▶ Source text
►

For nearly 15 years now, Estonia has been undergoing a vigorous renovation wave, on the crest of which several thousands of apartment buildings have been fixed up. The renovation wave has been most strongly influenced by the energy and climate policy of the European Union and its long-term goal of decarbonising the housing stock across Europe by the year 2050. CO2 quota trading and European Union transition funds have helped to fix up about 1700 apartment buildings (with nearly 60,000 dwellings); 1000 of them saw major renovations.
At the same time, it is estimated that a couple of thousand apartment buildings have also been renovated without support from grants.1 The share of grant money in renovation projects is large—on the average 30–50%. Such large-scale interventions in the market mostly lead to expected results, but there can also be unintended side effects. On the backdrop of successful energy efficiency renovations, one can also notice two worrying trends—residents moving out either due to a lack of renovation, or due to renovation.
Let’s move out, for the building will never be renovated
At first, when the apartment building renovations began in 2010, grants were continuously available for several years, but in the last ten years, they have been snatched up quite quickly. This suggests a widespread interest in fixing up one’s building and reflects the fact that grants are cyclical. At the same time, the cost of a comprehensive renovation is high and it presents a challenge to the organisational skills and unity of apartment associations. From those buildings where the opponents of renovation outnumber the proponents, some residents have relocated only due to the fact that any renovation is unlikely to take place there. They also reason that selling their apartment in an unrenovated house might become much more difficult in the future.2
Renovation is heavily supported by grants, and the proponents have a strong desire not to miss out, so a higher probability of complete renovation is a rather rational reason for relocating. Proponents of complete renovation often find it insufficient if the building is renovated in a piecemeal way—for instance, by gradually replacing the technical systems. Their expectations for the quality of life and look of the building are much higher and more urgent. Thus, they move out and find new homes in buildings where there is a positive attitude towards renovation, or buildings that have already been fixed up. Some wealthier residents also move into newly-built buildings.
The trouble begins with those who will replace the ones moving out due to the lack of renovation. It is likely that the new residents do not consider renovating important or even consciously chose the kind of building where no larger investments would be made. Thus, such relocation decisions might over time lead to segregation based on attitudes toward renovation. This in turn means that certain buildings will have even more opponents of renovation and will be even more difficult to renovate in the future. At the same time, the old building keeps decaying and its renovation becomes increasingly expensive.

◄

▶ Written instruction A
Set down the passage on apartment renovation word for word, starting at "For nearly 15" and ending at "saw major renovations.".

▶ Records
►

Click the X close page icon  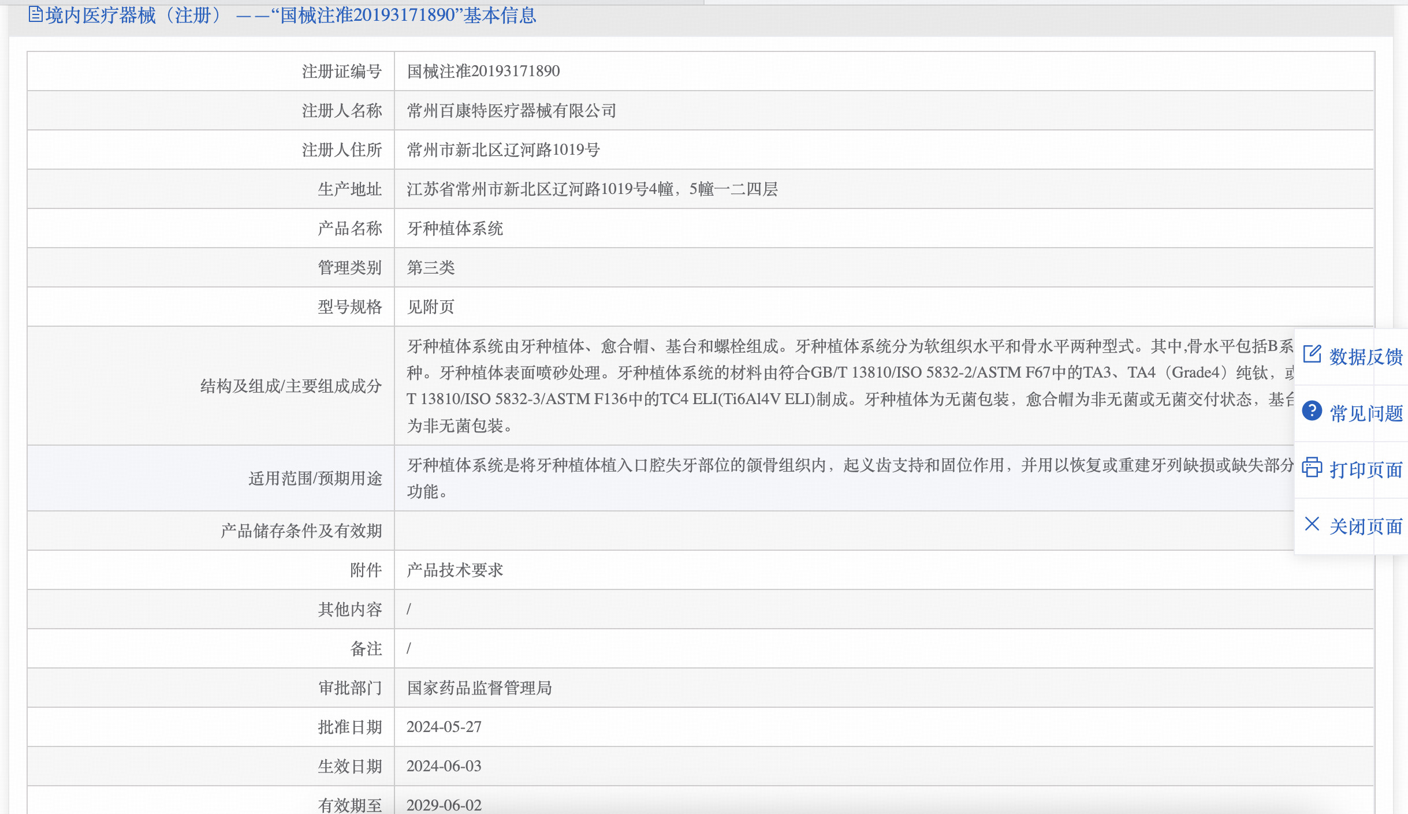[x=1312, y=524]
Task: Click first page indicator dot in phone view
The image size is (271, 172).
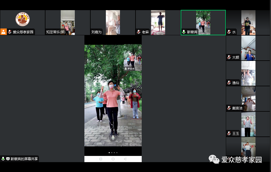Action: [x=109, y=153]
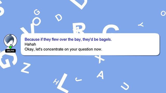Tap the large bold letter R above bubble

tap(79, 28)
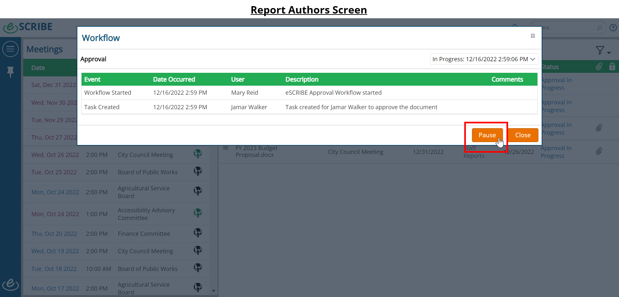Screen dimensions: 619x297
Task: Pause the approval workflow
Action: click(487, 135)
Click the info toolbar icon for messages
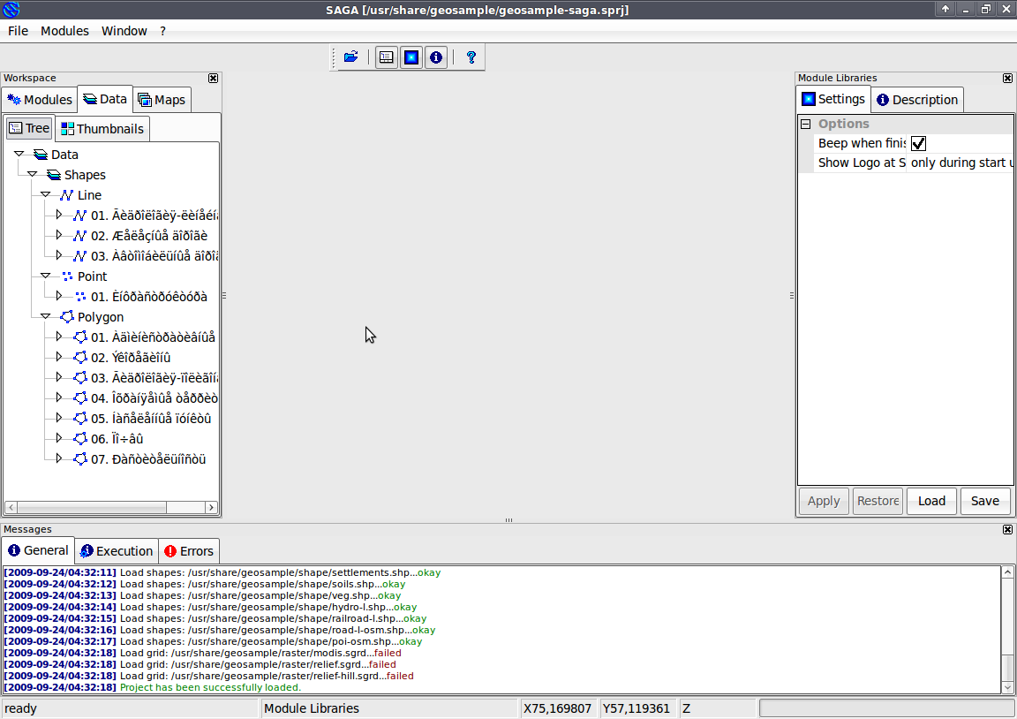This screenshot has width=1017, height=719. (435, 57)
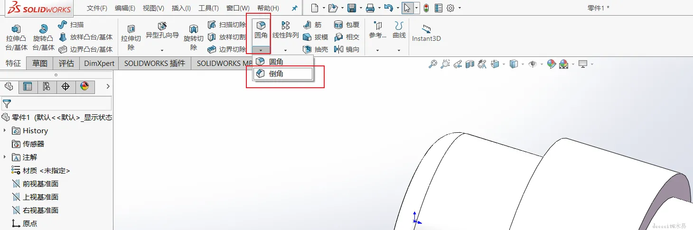Expand the 注解 annotations node
The image size is (693, 230).
click(5, 157)
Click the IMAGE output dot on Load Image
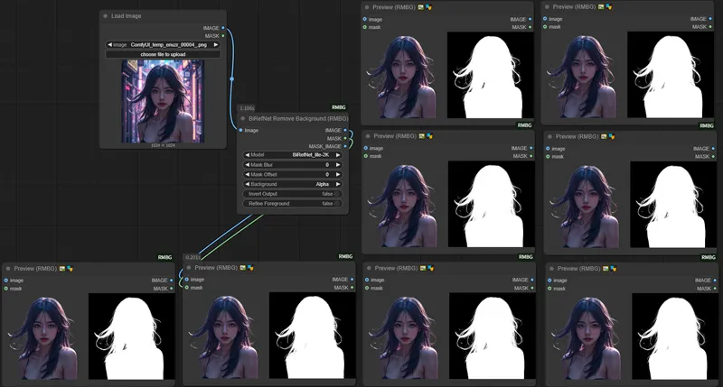Screen dimensions: 723x387 click(x=223, y=28)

◄

▶ Written instruction B
Please switch "output dot" to "output port" in the listing lines starting at the one containing "Click the info toolbar icon for messages" and ending at the end of the listing, with nothing else changed. Return only those lines and leave the pictures out.

▶ Task output A
For nearly 15 years now, Estonia has been undergoing a vigorous renovation wave, on the crest of which several thousands of apartment buildings have been fixed up. The renovation wave has been most strongly influenced by the energy and climate policy of the European Union and its long-term goal of decarbonising the housing stock across Europe by the year 2050. CO2 quota trading and European Union transition funds have helped to fix up about 1700 apartment buildings (with nearly 60,000 dwellings); 1000 of them saw major renovations.

▶ Task output B
Click the info toolbar icon for messages
This screenshot has width=1017, height=719. (435, 57)
Expand the 注解 annotations node
The image size is (693, 230).
click(5, 157)
Click the IMAGE output port on Load Image
Screen dimensions: 723x387 click(x=223, y=28)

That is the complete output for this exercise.